Fast scaling
Running LLM inference in production is a very different game from training models. Unlike training, which is batch-based and predictable, inference is driven by real-time user demand. That demand is often bursty, hard to predict, and unforgiving of latency or downtime.
This means the system needs to scale up quickly during traffic spikes and scale down to zero when idle to save costs. This kind of elasticity is fundamental to efficiency.
However, many organizations treat inference like training: they pre-allocate fixed GPU capacity through long-term commitments. This often leads to:
- Over-provisioning: Wasted GPU capacity, high idle costs.
- Under-provisioning: Dropped requests, latency spikes, and poor user experience.
- Inflexible budgets: Rigid spending that doesn't adapt to real usage patterns.
Why serverless isn’t a silver bullet
The scaling problem seems familiar, one that serverless computing solved years ago. Platforms like AWS Lambda made it easy to scale to demand, but serverless doesn’t map well to AI workloads. Here’s why:
- No GPU support: Most serverless platforms don’t support GPUs. This isn't merely a technical oversight; it's rooted in architectural and practical considerations.

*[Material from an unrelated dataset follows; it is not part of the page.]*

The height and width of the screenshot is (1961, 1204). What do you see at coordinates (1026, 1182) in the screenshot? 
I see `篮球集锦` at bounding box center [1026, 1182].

- GPUs can’t be sliced easily: GPUs, while powerful and highly parallelizable as devices, is not as flexible as CPUs in handling multiple inference tasks on different models simultaneously.

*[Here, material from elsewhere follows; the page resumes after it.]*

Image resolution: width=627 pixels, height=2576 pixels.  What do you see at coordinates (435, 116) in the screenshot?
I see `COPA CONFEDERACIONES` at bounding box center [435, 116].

- High cost of idle GPUs: They're the high-performance sports cars of the computing world, exceptional for specific tasks but costly to maintain, especially if not utilized continuously.
The cold start problem
Inference workloads need infrastructure that can scale quickly, manage costs, and stay performant. A fundamental challenge in scaling is the cold start.
In the context of deploying LLMs in containers, a cold start occurs when a Kubernetes node has never previously run a given deployment. As a result, the container image is not cached locally, and all image layers must be pulled and initialized from scratch.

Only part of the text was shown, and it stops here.